◆ SUPPLIED INFORMATION
__________________________________________________
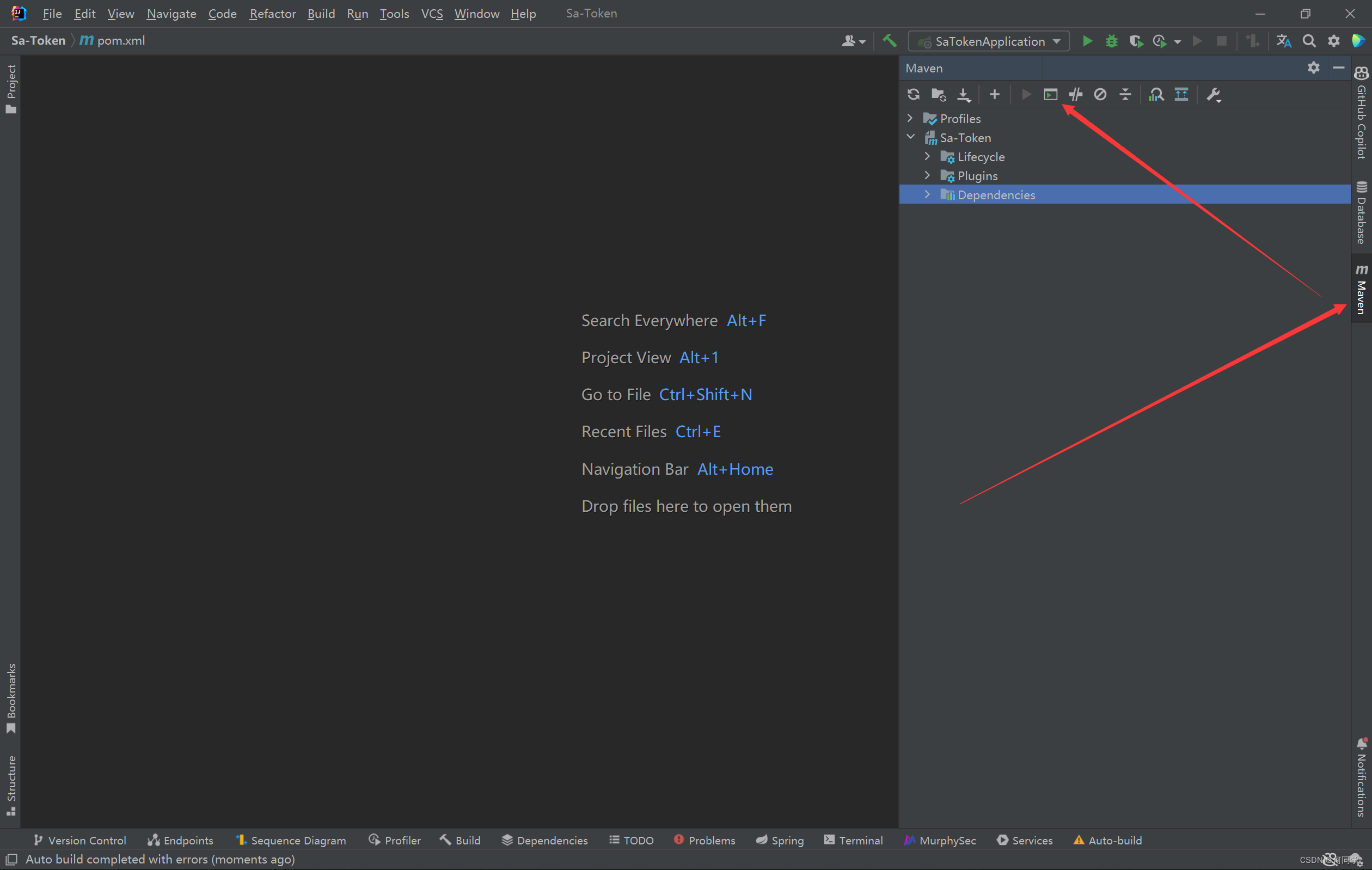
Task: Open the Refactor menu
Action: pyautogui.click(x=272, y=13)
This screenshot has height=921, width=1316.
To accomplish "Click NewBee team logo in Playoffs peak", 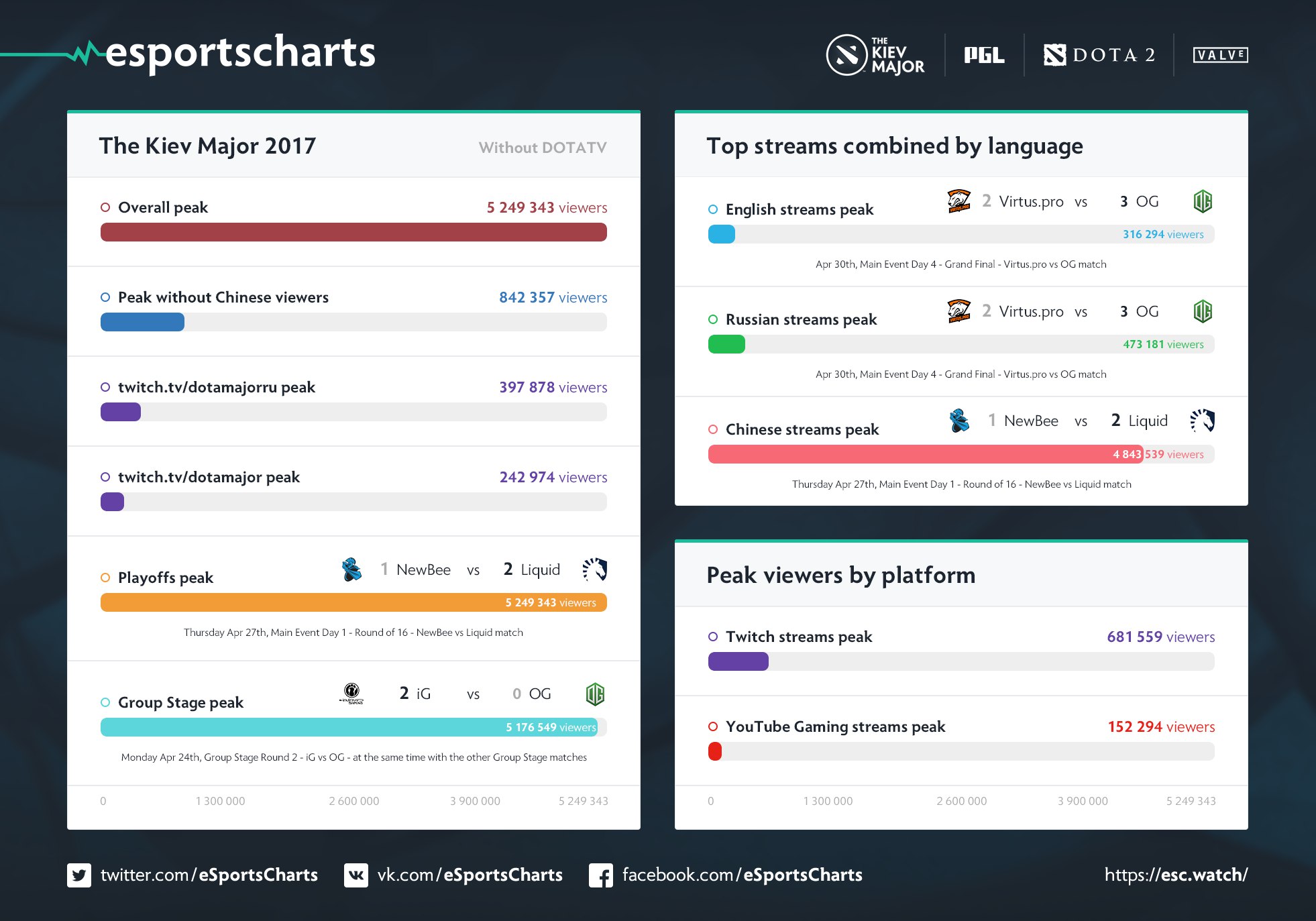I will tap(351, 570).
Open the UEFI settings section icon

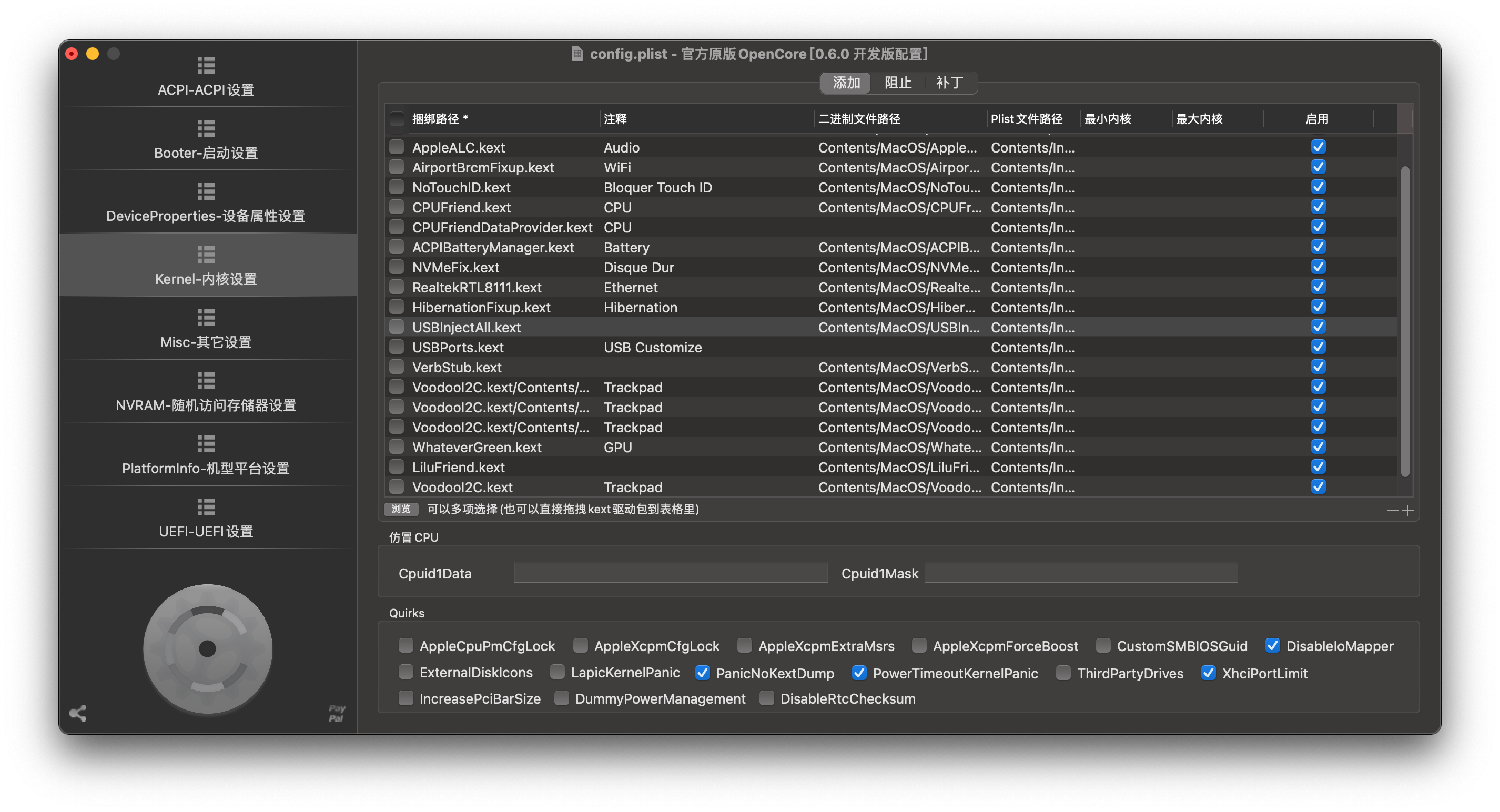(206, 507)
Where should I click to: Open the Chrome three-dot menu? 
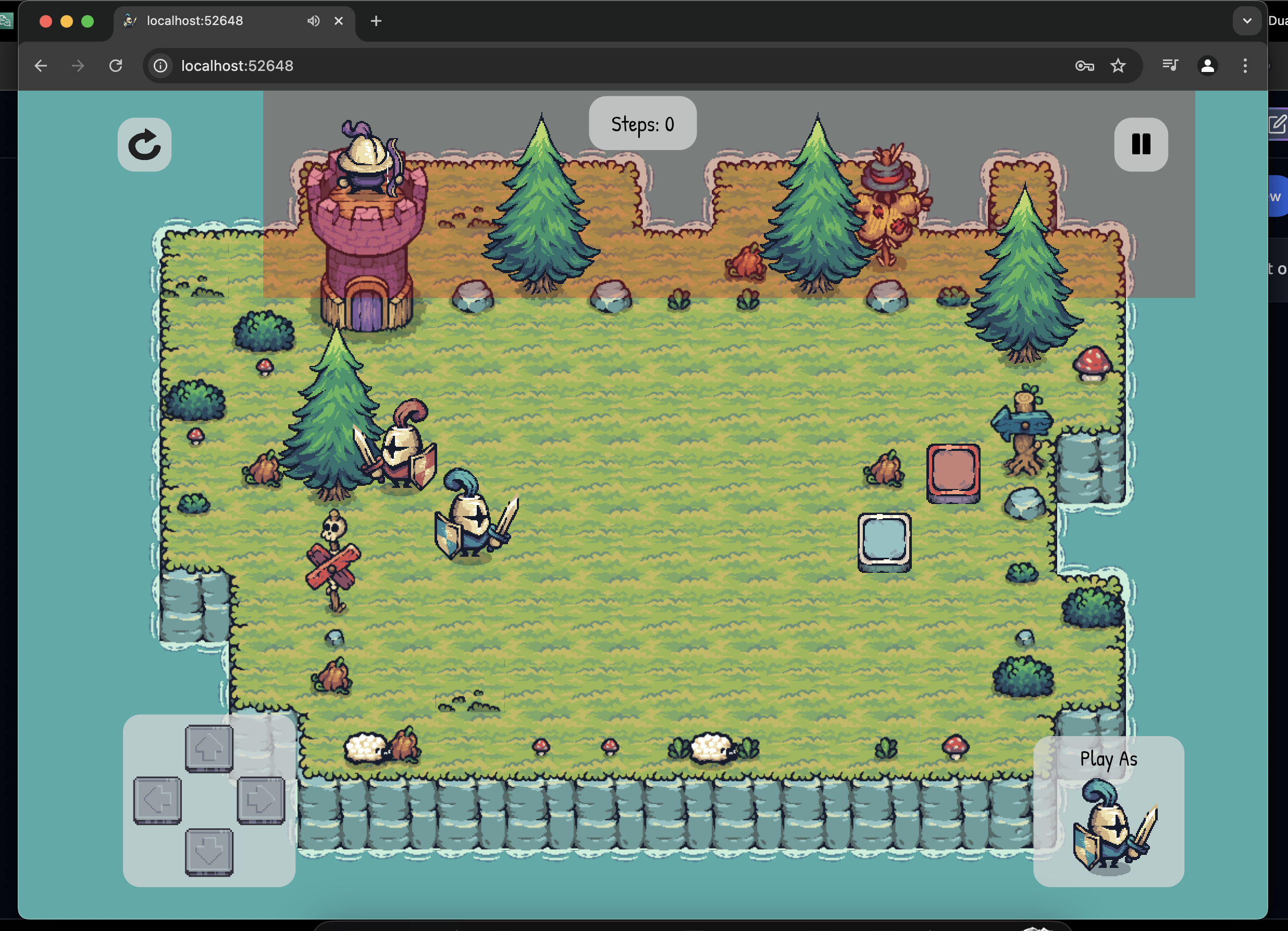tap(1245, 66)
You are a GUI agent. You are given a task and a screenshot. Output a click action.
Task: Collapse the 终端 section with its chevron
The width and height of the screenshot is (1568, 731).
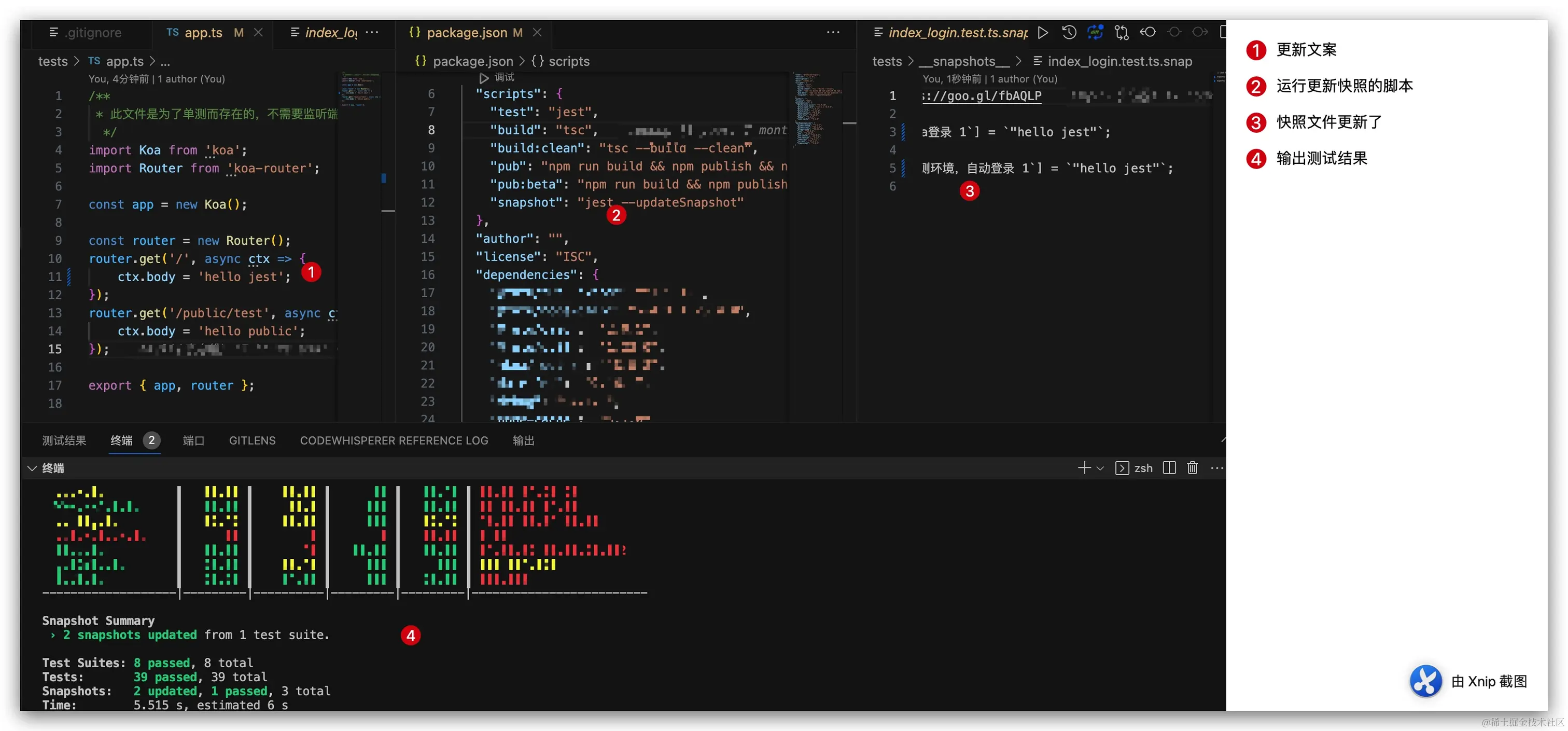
__________________________________________________
◆ PROBLEM REQUIREMENTS
Copy exactly the lines from the line that holds "You are a GUI" to the end of the listing, both included. Leave the pictures out.

◆ ANSWER FOR THE TASK
You are a GUI agent. You are given a task and a screenshot. Output a click action.
Task: Collapse the 终端 section with its chevron
The width and height of the screenshot is (1568, 731).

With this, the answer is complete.